Economists from the Bank of International Settlements (BIS), widely dubbed “the central bankers’ central bank,” have issued a warning that should central banks in Europe and Japan continue to cut interest rates into negative territory for much longer, this unconventional monetary policy will backfire.
The cautionary statement summarises research by BIS, published on Sunday 6th March (and timed to be digested before the European Central Bank’s next policy meeting on the 10th), warning that should rates fall further below zero or remain negative for a lengthy period, the response by individuals and financial institutions will be unpredictable.
For currency watchers, cleaving to their tried-and-tested Forex trading strategies might be the best means of managing turbulence and unpredictability on the Forex markets. However, intensified turbulence and unpredictability there will be, according to BIS, if monetary policy continues in this direction.
Markets expect the ECB to drive its deposit rate deeper into the negative zone on Thursday, slicing 10 basis points to bring it to minus 0.4 percent, in an effort to ward off deflation.
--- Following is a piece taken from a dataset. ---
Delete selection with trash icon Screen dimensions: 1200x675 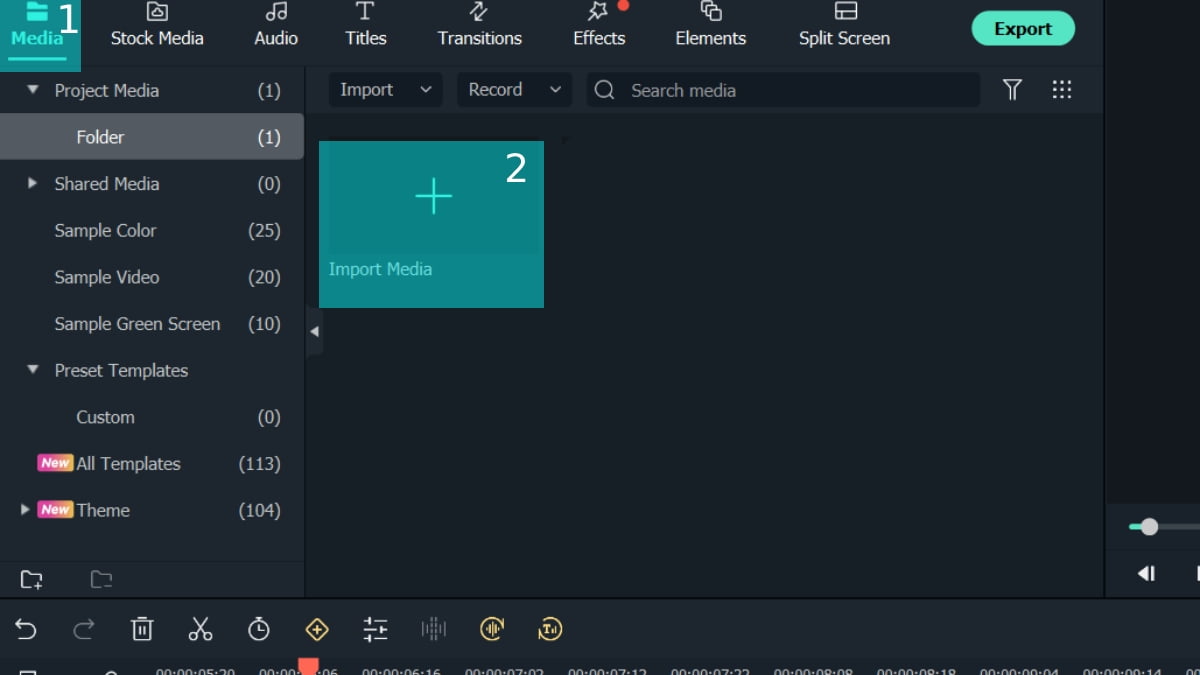142,629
The policy is not without its critics: banks have been warning that it is short-sighted to deliberately weaken currencies, while investors have protested that banks are left having to foot too much of the bill for what is an entirely experimental policy.
The BIS study points to some unexpected effects of the policy: retail deposits have been insulated, while a number of mortgage rates in Switzerland have “perversely increased.”
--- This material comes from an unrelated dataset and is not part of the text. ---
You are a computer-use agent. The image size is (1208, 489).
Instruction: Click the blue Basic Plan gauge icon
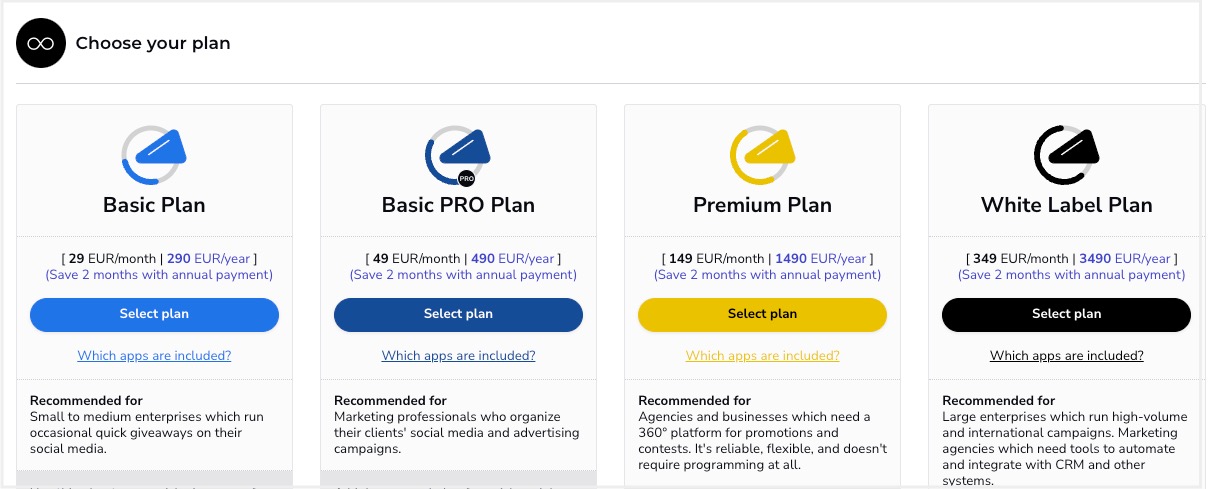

BIS economists Morten Bech and Aytek Malkhozov said “If negative policy rates do not feed into lending rates for households and firms, they largely lose their rationale.
“On the other hand, if negative policy rates are transmitted to lending rates for firms and households, then there will be knock-on effects on bank profitability unless negative rates are also imposed on deposits, raising questions as to the stability of the retail deposit base.”